Money Matters in Public Education: House Bill 3
Case Study
The Issue
Money matters in public education. A high-quality and well-funded public education system is essential for every child to reach their full potential. Yet, Texas’ public schools have faced significant budget cuts and reduced funding from the state, leading to an overreliance on local taxpayers to fund public schools. The Texas public school finance system has been challenged in courtrooms and at the Capitol for decades.
Texas ranks in the bottom ten states in per-student funding with a student population that is over 60% low socioeconomic. Even with recent infusions of funding (including the passage of HB 3), Texas is still about $4,000 behind the national average in per-student funding.
How We Delivered
Raise Your Hand Texas stood with an unprecedented alliance of public education, social service and community organizations, and business organizations as a united “Big Tent” supporting school finance reform. The campaign tested and deployed core messaging to help convey the importance and urgency of comprehensive school finance reform, driving the message to lawmakers that money matters in public education and the time to act is now.

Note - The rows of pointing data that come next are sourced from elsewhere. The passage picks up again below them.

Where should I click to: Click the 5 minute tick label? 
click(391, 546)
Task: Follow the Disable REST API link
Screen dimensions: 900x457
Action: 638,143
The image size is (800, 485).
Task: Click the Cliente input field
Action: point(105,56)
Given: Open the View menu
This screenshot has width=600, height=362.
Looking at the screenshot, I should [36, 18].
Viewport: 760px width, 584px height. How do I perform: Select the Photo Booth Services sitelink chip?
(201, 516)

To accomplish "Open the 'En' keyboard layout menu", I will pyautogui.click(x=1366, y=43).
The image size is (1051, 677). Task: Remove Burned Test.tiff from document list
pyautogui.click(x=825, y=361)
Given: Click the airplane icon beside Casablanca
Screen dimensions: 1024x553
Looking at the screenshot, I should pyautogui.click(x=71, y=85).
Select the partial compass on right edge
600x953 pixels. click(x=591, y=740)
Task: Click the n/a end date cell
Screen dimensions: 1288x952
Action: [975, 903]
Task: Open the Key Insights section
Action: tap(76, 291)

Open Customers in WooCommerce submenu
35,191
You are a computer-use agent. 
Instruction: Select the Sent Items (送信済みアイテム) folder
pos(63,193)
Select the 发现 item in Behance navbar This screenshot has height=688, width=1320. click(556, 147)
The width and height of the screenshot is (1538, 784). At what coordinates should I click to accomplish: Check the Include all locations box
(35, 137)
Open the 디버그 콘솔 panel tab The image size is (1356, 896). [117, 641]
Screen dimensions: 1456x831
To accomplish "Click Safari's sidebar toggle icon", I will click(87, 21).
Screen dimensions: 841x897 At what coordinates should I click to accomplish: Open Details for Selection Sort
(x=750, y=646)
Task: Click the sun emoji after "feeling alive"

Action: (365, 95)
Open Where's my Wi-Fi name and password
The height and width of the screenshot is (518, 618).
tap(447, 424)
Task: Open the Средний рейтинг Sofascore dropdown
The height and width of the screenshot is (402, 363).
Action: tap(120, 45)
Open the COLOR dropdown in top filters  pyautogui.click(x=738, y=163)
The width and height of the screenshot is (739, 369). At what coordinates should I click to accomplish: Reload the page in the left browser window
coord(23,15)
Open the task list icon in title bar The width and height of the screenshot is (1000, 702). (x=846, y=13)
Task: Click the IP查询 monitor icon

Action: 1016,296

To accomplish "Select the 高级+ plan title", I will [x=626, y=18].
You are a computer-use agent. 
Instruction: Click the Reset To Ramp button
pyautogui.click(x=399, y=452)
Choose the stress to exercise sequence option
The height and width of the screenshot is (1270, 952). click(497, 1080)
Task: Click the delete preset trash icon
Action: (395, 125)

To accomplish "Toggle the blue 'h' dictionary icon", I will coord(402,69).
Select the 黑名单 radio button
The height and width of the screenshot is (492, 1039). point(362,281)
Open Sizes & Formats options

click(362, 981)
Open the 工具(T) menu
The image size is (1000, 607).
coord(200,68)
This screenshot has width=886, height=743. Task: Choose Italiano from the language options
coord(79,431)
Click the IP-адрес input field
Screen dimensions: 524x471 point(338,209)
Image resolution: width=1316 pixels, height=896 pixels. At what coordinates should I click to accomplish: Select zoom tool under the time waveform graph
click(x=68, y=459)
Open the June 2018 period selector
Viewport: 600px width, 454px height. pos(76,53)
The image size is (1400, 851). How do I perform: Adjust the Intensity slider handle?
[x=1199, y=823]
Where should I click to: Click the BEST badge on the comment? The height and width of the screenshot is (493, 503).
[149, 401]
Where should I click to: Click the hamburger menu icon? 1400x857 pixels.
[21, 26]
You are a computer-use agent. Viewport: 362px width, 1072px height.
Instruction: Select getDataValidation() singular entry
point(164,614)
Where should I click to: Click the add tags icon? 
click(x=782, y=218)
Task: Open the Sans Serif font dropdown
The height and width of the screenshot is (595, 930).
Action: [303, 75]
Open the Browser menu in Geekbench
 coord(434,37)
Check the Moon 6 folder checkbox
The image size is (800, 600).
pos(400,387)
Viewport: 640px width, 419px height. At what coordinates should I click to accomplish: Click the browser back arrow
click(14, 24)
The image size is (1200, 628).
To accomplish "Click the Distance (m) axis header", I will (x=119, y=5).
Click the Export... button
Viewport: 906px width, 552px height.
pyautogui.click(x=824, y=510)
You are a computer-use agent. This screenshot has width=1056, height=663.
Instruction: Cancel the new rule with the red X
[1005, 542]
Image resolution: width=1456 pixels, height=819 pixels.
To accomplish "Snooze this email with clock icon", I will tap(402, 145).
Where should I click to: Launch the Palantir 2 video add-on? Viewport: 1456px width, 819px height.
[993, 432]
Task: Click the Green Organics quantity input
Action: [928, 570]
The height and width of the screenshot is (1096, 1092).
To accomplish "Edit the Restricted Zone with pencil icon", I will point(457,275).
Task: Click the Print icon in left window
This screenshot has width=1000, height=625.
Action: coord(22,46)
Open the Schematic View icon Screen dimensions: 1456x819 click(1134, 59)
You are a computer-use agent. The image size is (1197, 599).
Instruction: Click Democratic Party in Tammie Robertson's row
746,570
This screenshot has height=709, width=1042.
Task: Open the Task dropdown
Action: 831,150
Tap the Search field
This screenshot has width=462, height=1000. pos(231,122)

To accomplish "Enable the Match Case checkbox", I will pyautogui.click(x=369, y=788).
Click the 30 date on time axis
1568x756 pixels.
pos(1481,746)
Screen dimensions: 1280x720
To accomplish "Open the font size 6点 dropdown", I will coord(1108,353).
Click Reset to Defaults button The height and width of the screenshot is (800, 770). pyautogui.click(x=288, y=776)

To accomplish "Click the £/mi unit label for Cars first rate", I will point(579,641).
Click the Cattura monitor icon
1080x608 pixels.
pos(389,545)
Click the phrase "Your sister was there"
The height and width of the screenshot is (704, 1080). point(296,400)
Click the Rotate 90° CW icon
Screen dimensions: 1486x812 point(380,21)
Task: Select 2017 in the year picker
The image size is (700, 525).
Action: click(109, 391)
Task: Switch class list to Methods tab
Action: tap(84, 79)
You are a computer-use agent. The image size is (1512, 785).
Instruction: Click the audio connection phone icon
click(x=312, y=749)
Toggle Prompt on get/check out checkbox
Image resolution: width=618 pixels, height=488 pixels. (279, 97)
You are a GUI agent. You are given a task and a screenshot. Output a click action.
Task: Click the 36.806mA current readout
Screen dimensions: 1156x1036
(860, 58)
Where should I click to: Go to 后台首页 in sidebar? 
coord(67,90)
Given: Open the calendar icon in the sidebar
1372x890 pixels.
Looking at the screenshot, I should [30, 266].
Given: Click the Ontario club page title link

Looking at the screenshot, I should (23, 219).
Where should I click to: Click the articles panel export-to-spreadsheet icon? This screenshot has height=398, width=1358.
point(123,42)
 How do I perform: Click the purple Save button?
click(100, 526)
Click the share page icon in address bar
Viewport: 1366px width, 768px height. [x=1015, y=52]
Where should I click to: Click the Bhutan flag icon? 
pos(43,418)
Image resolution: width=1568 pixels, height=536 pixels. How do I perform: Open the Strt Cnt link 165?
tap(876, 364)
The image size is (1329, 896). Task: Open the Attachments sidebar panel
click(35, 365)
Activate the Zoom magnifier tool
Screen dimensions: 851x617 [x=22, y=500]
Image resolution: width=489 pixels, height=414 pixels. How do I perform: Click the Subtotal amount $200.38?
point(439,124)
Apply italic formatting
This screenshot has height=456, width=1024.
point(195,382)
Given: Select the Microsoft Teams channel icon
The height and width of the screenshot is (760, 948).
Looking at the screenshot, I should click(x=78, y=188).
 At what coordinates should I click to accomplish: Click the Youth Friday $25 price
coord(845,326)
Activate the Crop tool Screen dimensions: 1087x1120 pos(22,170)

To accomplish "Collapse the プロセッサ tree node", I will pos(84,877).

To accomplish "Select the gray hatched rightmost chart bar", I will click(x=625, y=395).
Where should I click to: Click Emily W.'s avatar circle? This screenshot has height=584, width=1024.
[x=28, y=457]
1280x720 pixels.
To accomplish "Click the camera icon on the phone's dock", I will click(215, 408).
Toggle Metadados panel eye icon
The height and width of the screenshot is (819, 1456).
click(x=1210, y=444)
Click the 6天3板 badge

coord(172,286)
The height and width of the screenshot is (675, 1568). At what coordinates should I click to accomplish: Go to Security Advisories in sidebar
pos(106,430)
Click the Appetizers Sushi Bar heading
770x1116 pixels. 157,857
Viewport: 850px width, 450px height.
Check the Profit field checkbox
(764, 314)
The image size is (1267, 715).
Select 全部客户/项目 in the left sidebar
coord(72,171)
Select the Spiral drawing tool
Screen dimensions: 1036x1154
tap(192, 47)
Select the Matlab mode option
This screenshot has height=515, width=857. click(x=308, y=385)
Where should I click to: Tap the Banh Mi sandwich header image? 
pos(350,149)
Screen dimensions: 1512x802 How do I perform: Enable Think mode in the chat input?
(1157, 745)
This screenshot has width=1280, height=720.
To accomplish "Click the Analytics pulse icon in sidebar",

In 2019, in a rare moment of bipartisanship, the Texas Legislature stood together to deliver a much-needed funding boost for the state’s public education system.
Outcome and Impact
House Bill 3 (HB 3) invested in teacher pay raises, full-day pre-kindergarten, an optional extended-year program funding, and additional dollars for low-income students. During 2020 Raise Your Hand Texas candidate forums, many legislators committed to fully funding HB 3, and lawmakers made good on that promise during the 2021 Legislative Session.